Бунт в степи. — Высылка отрядов и возведение новых укреплений. — Приготовления к моей поездке в Петербург.

С первым же шагом вновь назначенных уездных начальников в западную степь, обнаружилось, что даже ближайшие к [77] линии киргизы де только не ознакомлены с новым положением, но, напротив, оно истолковано им кем-то в таком превратном виде, что они прямо объявили нашим чиновникам, что слушать их не хотят и положение не принимают.

Будь на месте чиновников люди более энергические, они съумели бы по крайней мере поддержать в степи достоинство русской власти, так важное в глазах азиатцев, но, к сожалению, выбор их был неудачен: посланный в Илецкий район чиновник сейчас же бежал из степи, бросив там все свои вещи, а посланный из Уральской области войсковой старшина по своему происхождению был ненавидим киргизами, а потому тоже должен был ретироваться из степи. Вслед за изгнанием таких лиц начали формироваться в степи шайки, и дело приняло оборот не шуточный.

Напрасно генерал Крыжановский и Балюзек писали в степь прокламации, высылали для уговора киргизов их почетных соотечественников. Возмутившиеся ничего не слушали и взялись за оружие. Положение было весьма печально: войск в крае было всего 3 регулярных баталиона. Тем не менее я и Боборыкин настояли на немедленном открытии в степи военных действий теми силами, который имелись под рукою.

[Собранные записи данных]
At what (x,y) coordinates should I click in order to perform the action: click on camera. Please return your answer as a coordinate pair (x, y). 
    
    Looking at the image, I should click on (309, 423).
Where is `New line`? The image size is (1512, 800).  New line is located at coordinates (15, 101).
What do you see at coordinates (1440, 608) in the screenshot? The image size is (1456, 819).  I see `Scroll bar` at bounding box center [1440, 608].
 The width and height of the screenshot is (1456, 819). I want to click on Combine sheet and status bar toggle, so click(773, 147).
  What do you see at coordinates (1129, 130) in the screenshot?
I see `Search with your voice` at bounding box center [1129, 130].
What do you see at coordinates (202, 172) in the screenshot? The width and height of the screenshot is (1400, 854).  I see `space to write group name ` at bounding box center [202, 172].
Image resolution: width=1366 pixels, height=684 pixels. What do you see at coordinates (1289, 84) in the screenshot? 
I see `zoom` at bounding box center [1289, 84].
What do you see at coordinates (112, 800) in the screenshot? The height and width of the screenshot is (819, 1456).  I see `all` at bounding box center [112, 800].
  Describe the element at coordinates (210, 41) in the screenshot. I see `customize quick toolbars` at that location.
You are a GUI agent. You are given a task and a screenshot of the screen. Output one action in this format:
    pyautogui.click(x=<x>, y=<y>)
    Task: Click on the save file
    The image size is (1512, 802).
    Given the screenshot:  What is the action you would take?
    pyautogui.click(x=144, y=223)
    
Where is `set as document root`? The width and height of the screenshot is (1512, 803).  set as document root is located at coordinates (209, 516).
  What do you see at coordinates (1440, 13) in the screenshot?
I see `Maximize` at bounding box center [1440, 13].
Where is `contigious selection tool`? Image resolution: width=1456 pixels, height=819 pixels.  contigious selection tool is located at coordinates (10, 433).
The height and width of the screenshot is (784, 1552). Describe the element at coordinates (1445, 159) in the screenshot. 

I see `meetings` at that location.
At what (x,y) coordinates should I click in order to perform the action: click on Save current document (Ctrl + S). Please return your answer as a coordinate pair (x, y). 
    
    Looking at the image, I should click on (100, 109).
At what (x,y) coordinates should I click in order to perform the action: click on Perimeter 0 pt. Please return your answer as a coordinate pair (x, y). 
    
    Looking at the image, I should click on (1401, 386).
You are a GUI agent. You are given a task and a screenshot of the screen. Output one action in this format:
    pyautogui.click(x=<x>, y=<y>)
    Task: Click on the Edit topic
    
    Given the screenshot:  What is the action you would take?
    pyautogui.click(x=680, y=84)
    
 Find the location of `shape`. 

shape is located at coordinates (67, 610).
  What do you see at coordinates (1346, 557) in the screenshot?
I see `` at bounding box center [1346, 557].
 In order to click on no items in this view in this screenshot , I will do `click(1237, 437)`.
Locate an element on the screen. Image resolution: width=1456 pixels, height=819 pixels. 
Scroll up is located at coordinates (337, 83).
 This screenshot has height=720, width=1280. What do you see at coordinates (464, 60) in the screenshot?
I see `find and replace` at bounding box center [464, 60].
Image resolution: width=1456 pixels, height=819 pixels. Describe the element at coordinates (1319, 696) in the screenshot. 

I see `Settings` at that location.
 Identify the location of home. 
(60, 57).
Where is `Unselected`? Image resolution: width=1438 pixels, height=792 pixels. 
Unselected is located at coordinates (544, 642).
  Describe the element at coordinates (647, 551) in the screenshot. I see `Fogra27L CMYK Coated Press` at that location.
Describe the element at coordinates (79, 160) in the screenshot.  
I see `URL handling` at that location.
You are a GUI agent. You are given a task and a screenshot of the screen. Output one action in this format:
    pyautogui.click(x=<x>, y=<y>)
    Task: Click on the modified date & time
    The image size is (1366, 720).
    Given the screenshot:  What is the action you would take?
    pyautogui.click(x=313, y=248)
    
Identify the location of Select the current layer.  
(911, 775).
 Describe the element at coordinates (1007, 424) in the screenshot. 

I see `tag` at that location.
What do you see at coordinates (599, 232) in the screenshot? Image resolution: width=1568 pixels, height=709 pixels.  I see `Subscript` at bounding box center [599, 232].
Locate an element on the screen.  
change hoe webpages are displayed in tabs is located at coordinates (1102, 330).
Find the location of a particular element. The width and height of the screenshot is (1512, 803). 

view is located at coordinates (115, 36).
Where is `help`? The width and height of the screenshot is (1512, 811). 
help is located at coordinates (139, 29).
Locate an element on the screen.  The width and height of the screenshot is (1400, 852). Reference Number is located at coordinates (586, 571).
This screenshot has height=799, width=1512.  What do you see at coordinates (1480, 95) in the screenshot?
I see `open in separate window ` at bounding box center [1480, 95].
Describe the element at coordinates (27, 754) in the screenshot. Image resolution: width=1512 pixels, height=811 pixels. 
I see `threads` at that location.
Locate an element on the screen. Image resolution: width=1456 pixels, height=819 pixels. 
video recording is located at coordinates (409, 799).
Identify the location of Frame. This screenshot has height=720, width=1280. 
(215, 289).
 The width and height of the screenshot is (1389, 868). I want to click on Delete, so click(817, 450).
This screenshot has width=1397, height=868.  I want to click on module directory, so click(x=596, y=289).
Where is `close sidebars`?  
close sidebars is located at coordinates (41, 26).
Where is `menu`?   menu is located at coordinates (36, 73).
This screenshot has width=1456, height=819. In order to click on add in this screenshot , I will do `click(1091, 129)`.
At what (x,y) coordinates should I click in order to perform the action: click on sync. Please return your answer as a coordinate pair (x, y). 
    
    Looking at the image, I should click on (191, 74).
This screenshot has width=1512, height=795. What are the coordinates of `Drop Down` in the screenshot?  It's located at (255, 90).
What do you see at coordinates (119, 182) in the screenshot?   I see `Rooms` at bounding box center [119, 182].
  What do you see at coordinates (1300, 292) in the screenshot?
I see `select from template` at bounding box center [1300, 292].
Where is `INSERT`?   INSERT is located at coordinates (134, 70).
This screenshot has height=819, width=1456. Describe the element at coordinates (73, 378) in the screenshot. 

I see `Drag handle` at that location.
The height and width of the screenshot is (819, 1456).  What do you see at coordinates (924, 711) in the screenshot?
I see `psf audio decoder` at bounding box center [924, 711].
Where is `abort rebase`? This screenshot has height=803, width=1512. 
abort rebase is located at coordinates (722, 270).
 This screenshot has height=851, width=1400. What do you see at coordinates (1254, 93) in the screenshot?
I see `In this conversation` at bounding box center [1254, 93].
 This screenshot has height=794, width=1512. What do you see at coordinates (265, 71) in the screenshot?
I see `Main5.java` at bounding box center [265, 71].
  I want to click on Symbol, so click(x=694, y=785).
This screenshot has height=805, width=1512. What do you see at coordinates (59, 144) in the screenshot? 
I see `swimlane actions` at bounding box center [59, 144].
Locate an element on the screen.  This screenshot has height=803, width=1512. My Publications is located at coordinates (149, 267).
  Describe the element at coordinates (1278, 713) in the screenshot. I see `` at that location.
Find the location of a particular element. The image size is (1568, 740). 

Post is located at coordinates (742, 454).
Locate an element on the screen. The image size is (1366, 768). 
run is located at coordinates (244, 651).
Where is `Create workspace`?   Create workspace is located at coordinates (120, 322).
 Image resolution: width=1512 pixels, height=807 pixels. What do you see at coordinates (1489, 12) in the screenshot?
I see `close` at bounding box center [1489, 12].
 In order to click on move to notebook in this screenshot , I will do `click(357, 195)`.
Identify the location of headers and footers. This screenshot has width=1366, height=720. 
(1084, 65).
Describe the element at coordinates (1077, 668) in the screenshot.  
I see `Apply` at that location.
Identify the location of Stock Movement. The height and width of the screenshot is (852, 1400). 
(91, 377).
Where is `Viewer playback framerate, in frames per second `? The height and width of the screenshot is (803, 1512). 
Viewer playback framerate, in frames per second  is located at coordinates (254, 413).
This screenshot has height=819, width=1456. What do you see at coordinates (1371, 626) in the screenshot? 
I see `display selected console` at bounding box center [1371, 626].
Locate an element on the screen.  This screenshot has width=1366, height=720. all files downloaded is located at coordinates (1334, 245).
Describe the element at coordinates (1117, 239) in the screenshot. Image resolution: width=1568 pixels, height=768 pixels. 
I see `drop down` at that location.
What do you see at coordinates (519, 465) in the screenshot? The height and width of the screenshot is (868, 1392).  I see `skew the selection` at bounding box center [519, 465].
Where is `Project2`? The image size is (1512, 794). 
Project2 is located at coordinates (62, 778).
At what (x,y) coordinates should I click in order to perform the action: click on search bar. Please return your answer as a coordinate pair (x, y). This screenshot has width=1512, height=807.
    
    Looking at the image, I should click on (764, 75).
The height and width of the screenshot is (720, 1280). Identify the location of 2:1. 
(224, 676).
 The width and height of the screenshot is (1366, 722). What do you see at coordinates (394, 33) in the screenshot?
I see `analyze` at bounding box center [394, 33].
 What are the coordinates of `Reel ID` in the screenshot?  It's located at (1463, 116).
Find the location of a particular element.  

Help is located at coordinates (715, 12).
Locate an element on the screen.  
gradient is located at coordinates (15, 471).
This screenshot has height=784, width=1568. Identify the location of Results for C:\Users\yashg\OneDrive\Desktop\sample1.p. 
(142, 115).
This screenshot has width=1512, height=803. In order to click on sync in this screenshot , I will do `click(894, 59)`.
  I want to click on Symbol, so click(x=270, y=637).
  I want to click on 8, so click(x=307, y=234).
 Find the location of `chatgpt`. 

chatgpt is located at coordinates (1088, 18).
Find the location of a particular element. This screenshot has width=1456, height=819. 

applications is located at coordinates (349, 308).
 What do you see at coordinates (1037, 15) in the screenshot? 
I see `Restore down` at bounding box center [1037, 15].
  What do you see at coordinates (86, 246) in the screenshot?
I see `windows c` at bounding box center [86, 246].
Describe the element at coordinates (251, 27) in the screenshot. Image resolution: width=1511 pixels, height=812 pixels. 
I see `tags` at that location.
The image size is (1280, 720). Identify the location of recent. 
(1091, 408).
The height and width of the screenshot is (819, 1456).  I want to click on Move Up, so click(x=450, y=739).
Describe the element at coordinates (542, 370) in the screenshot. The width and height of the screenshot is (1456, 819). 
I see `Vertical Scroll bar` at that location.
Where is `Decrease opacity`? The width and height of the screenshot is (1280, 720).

Набор заданий:
a: Сколько регулярных батальонов было в крае, согласно тексту о бунте в степи?
b: Измените строки данных от их начала до строки, содержащей «Looking at the image, I should click on (309, 423).», включительно: замените «camera» на «microphone», остальное оставьте без изменений. Выведите только эти строки.

Список решений:
a: Всего 3 регулярных баталиона.

b:
At what (x,y) coordinates should I click in order to perform the action: click on microphone. Please return your answer as a coordinate pair (x, y). 
    
    Looking at the image, I should click on (309, 423).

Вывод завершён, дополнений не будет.